**Assigned task**
Examine the records and identify each line that includes the string "badge". Copy those lines.

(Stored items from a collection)
==*==

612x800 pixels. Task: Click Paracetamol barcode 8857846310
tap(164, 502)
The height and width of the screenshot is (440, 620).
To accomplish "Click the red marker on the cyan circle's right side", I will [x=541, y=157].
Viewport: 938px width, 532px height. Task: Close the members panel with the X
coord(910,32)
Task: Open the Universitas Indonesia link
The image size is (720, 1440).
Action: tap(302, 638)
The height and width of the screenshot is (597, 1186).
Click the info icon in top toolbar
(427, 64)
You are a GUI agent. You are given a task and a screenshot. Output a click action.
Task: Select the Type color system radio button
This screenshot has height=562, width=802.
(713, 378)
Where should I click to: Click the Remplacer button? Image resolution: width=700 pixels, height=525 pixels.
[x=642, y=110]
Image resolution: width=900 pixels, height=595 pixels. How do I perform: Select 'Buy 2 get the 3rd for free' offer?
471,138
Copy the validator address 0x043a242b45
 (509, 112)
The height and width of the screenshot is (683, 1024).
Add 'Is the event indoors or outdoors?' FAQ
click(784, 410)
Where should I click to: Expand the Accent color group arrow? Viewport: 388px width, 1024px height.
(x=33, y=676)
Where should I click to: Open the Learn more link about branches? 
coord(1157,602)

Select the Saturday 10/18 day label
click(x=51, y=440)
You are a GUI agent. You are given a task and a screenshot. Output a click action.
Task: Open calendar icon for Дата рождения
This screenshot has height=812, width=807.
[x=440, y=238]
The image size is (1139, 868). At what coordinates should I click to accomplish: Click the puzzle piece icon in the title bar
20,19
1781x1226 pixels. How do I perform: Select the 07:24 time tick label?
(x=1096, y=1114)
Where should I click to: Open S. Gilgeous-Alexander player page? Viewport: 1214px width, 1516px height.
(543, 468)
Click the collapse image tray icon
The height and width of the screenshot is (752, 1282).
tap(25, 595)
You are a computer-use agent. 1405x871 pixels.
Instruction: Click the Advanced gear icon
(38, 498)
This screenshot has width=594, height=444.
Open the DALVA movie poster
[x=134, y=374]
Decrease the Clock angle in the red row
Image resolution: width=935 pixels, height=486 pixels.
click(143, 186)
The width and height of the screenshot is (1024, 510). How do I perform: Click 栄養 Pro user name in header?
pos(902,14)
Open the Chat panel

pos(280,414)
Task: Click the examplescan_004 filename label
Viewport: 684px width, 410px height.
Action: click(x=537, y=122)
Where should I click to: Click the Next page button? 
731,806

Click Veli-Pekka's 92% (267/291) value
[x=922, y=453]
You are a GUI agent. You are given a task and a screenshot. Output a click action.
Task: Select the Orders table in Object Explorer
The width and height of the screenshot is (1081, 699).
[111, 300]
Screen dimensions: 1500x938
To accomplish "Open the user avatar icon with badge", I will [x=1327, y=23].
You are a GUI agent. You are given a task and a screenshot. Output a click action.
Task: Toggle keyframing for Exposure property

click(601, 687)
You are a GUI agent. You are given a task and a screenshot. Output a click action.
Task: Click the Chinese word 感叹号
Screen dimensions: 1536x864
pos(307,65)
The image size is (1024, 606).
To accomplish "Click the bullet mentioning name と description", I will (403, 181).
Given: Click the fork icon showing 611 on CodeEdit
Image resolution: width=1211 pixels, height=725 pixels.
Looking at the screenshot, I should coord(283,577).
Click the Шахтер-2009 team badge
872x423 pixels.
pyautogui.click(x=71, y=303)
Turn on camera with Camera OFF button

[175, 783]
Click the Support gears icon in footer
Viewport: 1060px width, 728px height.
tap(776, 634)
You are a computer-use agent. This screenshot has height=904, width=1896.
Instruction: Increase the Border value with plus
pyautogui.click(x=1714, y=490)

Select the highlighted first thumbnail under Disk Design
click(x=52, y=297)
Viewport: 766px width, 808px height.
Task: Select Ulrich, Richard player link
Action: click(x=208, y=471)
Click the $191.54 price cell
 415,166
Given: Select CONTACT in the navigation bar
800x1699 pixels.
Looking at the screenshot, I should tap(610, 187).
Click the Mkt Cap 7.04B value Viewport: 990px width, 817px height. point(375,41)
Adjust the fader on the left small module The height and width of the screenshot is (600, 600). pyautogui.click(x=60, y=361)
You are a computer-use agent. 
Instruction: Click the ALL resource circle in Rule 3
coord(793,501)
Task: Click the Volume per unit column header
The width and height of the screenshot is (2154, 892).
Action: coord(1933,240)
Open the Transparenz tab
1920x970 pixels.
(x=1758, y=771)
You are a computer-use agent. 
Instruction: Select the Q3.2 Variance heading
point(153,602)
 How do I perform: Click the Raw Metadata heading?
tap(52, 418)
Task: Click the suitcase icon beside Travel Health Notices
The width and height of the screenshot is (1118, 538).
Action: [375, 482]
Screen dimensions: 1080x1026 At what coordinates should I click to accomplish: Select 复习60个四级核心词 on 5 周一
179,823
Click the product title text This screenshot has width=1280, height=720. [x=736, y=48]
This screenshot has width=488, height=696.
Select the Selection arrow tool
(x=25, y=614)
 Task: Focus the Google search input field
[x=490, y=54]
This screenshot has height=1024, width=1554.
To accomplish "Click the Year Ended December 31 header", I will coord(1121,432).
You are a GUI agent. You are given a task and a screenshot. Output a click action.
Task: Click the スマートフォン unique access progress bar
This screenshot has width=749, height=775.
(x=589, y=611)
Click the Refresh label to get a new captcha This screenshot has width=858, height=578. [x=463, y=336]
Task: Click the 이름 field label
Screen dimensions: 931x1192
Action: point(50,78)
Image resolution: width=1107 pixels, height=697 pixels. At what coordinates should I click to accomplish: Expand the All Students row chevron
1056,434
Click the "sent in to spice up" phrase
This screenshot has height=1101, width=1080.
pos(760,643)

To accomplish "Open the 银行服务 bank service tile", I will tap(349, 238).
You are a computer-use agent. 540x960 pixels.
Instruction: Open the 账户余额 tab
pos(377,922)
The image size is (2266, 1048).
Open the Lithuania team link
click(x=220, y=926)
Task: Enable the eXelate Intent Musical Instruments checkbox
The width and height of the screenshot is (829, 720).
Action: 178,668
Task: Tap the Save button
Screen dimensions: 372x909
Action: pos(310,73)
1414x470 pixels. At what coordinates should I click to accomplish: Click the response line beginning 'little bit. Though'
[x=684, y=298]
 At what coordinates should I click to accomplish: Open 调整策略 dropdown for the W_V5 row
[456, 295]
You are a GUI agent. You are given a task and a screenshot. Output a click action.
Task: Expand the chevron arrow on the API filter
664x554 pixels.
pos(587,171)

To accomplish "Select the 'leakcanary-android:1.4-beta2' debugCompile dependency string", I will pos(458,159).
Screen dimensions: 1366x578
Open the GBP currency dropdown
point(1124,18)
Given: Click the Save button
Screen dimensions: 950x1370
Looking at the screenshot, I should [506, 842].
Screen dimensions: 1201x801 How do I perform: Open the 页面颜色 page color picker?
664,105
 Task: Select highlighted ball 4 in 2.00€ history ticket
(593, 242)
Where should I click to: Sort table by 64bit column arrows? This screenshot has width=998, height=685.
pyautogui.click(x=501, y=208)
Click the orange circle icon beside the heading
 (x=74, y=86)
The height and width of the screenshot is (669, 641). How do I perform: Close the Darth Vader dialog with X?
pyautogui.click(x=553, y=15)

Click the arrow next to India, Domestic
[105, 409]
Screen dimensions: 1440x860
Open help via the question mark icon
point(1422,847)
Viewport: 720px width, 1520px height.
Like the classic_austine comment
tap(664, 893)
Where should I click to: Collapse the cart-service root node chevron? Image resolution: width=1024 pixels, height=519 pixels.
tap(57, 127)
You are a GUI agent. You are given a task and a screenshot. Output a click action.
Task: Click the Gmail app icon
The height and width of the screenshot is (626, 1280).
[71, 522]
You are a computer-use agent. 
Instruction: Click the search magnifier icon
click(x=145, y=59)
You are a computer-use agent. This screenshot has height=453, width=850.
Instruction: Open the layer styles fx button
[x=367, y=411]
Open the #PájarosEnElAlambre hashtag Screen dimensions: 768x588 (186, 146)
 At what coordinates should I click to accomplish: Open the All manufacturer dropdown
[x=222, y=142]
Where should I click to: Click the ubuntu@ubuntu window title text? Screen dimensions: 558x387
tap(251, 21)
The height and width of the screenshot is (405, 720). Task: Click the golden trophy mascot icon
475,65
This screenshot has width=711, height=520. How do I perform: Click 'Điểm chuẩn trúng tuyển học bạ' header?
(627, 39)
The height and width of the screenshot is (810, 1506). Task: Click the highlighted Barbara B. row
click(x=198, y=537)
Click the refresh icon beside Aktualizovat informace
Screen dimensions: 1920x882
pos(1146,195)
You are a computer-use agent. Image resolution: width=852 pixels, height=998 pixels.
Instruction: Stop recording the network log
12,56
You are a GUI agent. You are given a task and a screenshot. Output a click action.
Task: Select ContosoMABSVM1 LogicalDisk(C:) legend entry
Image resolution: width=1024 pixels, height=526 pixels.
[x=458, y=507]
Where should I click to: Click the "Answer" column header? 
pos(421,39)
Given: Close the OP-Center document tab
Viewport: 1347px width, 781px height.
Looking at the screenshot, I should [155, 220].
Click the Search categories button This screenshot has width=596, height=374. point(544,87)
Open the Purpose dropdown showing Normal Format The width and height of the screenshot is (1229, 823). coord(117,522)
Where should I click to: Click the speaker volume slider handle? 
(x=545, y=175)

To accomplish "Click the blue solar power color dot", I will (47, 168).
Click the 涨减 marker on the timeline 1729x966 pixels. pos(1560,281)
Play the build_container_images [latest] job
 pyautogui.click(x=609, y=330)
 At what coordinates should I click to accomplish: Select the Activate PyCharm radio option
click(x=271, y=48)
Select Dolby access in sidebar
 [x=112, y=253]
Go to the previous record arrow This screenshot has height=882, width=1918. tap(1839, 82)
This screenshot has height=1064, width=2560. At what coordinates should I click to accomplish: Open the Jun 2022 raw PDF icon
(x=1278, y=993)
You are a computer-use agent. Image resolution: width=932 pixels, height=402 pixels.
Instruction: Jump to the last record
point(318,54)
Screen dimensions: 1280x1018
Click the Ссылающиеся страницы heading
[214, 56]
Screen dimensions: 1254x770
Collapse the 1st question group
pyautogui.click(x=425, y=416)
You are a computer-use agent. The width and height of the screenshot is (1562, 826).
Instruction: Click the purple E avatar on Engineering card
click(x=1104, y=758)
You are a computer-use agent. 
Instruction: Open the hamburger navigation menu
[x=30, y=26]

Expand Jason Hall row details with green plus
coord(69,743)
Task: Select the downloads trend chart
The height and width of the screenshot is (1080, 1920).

==*==

**Final answer**
To accomplish "Open the user avatar icon with badge", I will [x=1327, y=23].
Click the Шахтер-2009 team badge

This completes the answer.